A ruling by the Permanent Court of Arbitration in The Hague on 7 July 2014 has delineated the maritime border between India and Bangladesh, with Bangladesh winning 19,467 km2 of the 25,602 km2 of disputed maritime area. This ruling means Bangladesh has finally, after 35 years of inconclusive negotiations, legally established its maritime boundaries, a separate maritime dispute with Myanmar having been settled in 2012. The peaceful settlement of the Bangladesh-India border dispute is a positive step forward in the broader context of gradually improving relations between the two countries and increasing energy interdependence.
New Round Coming Up
Following the ruling, which is binding on both parties, the chairman of state-owned Petrobangla, Hossain Monsur, indicated that Bangladesh will launch a new round of offshore oil and gas tenders in the Bay of Bengal in the near future; ten blocks are expected to be offered.
However, the removal of uncertainty over maritime sovereignty will not of itself be sufficient to attract international investment in exploring the Bay of Bengal, as was amply demonstrated in Bangladesh’s lacklustre 2012 offshore bidding round.
Various aspects of the offshore model PSC came to light when ConocoPhillips identified a large deep-sea oil and gas prospect in Block 11, but could not proceed towards drilling as it felt that the financial risk was too high. Learning a lesson from poor response to the two previous offshore oil and gas bid rounds in 2008 and 2012, the government is set to revise its model production sharing contract with better incentives. In addition, the government will shortly tender for a contractor to conduct a seismic survey in early 2015 in the Bay covering 10,000 line-kilometres in both deep and shallow waters to stimulate bidders’ interest. At present, Bangladesh has no data about offshore prospects to attract oil companies, and the planned survey, estimated to be completed within eight months, would generate data to be available to interested bidders in an offshore bid round scheduled for 2016.
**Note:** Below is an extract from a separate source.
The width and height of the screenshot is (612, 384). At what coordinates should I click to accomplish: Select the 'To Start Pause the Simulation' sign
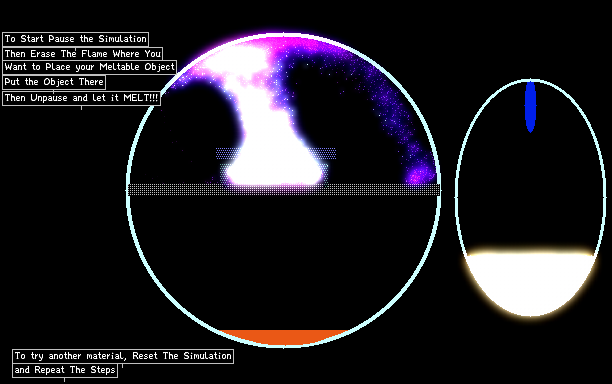tap(75, 39)
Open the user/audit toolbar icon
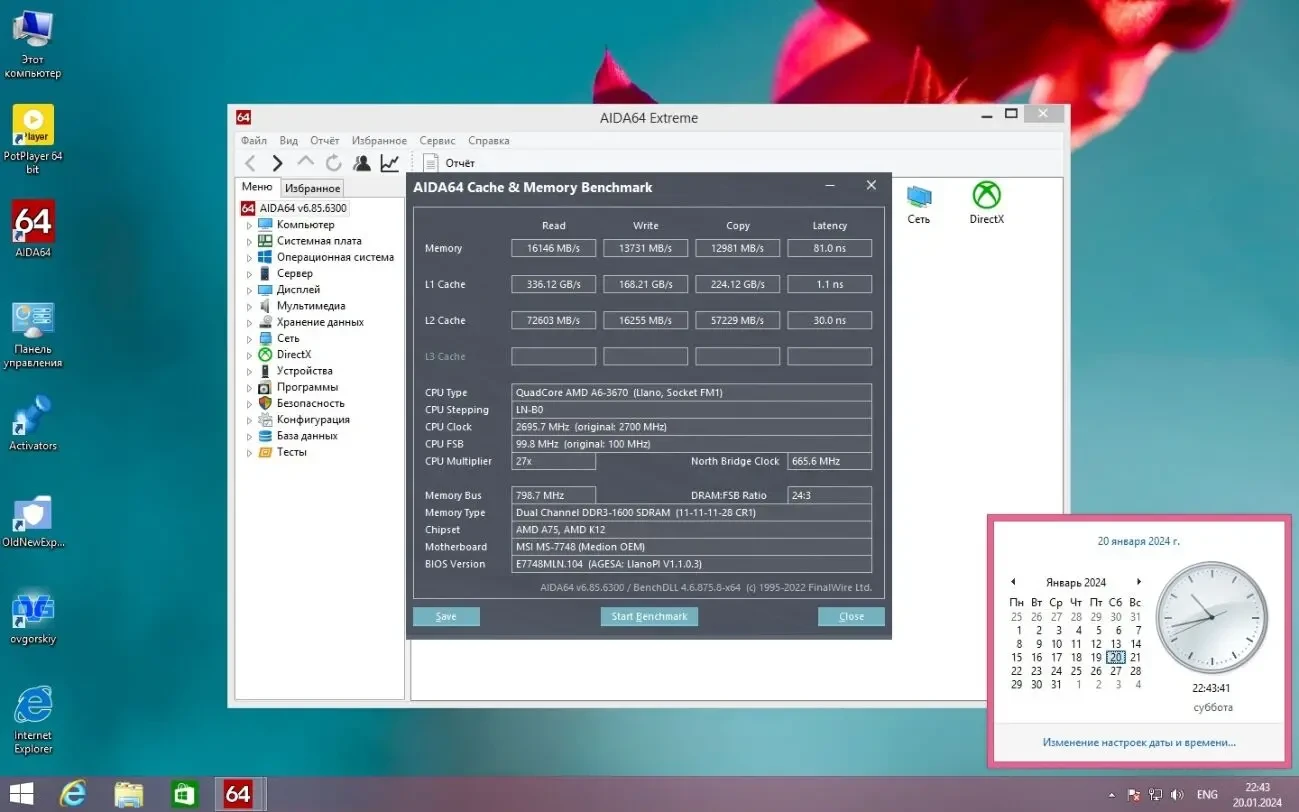The height and width of the screenshot is (812, 1299). click(361, 162)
Bangladesh had a single producing field in the Bay of Bengal, the Sangu Field operated by Cairn Energy (Capricorn Energy), a subsidiary of Santos International, but operations were shut down due to lack of production in October 2013. Consequently the offshore remains a vastly under explored arena, with only 17 new field wildcats in an area covering 63,000 km2. Cairn drilled two multi-Tcf prospects (Magnama 3.5 Tcf, Hatia 1.0 Tcf) near the Sangu Field in late 2007/ early 2008, but both were disappointing and require further appraisal. Magnama 1 encountered a number of thin, normally pressured gas bearing sands (20-40m) which may thicken on the flanks of the structure, while Hatia 1 found non- commercial volumes of hydrocarbons and was suspended pending possible re-entry after evaluating the up-dip potential.
Currently there is too little geological data on Bangladesh deepwater blocks to make a prediction on prospectivity or likely resources. Nevertheless, recent big gas discoveries off the Arakan coast of Myanmar are just about 100 km south of St Martin’s Island in Bangladesh and these, along with those on the Indian side, have raised the interest of gas explorers to venture out into the Bay of Bengal. Only intensive exploration by companies with high-tech high-cost capabilities can actually offer a definitive answer.